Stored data

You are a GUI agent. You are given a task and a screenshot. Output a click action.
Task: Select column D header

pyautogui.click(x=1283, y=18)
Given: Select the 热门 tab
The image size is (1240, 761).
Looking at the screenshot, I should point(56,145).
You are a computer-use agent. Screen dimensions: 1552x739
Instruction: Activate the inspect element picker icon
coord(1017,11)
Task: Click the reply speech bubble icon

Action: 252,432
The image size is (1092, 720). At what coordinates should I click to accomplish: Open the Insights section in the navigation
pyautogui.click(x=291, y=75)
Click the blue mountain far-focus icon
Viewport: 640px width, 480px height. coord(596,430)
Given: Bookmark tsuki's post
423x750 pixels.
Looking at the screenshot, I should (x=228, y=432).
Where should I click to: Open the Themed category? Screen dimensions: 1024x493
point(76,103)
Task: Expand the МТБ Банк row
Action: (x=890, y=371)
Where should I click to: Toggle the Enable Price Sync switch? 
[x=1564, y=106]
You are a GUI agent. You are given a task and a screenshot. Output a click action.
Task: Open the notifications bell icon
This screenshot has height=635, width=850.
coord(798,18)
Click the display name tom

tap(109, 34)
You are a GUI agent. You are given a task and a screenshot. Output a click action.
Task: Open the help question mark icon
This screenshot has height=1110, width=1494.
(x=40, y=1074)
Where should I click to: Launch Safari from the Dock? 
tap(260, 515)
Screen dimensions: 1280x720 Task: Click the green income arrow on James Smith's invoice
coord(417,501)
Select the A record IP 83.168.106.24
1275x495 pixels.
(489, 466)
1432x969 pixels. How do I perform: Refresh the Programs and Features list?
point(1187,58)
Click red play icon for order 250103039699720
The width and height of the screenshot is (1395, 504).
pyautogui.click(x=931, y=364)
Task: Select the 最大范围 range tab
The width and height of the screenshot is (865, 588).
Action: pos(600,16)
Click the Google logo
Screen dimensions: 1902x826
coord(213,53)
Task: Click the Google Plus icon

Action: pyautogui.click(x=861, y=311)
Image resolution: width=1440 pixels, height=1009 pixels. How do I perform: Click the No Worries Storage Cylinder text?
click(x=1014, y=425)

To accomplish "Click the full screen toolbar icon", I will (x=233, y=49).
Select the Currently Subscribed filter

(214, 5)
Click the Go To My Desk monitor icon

**WORK ORDER:**
Set the lines down exactly as they stand, beginning at the one that contains "This screenshot has height=1110, width=1494." and stopping after the last line of the entries above.

**ANSWER SECTION:**
This screenshot has height=1110, width=1494.
(x=40, y=1074)
Where should I click to: Launch Safari from the Dock? 
tap(260, 515)
Screen dimensions: 1280x720 Task: Click the green income arrow on James Smith's invoice
coord(417,501)
Select the A record IP 83.168.106.24
1275x495 pixels.
(489, 466)
1432x969 pixels. How do I perform: Refresh the Programs and Features list?
point(1187,58)
Click red play icon for order 250103039699720
The width and height of the screenshot is (1395, 504).
pyautogui.click(x=931, y=364)
Task: Select the 最大范围 range tab
The width and height of the screenshot is (865, 588).
Action: pos(600,16)
Click the Google logo
Screen dimensions: 1902x826
coord(213,53)
Task: Click the Google Plus icon

Action: pyautogui.click(x=861, y=311)
Image resolution: width=1440 pixels, height=1009 pixels. How do I perform: Click the No Worries Storage Cylinder text?
click(x=1014, y=425)

To accomplish "Click the full screen toolbar icon", I will (x=233, y=49).
Select the Currently Subscribed filter

(214, 5)
Click the Go To My Desk monitor icon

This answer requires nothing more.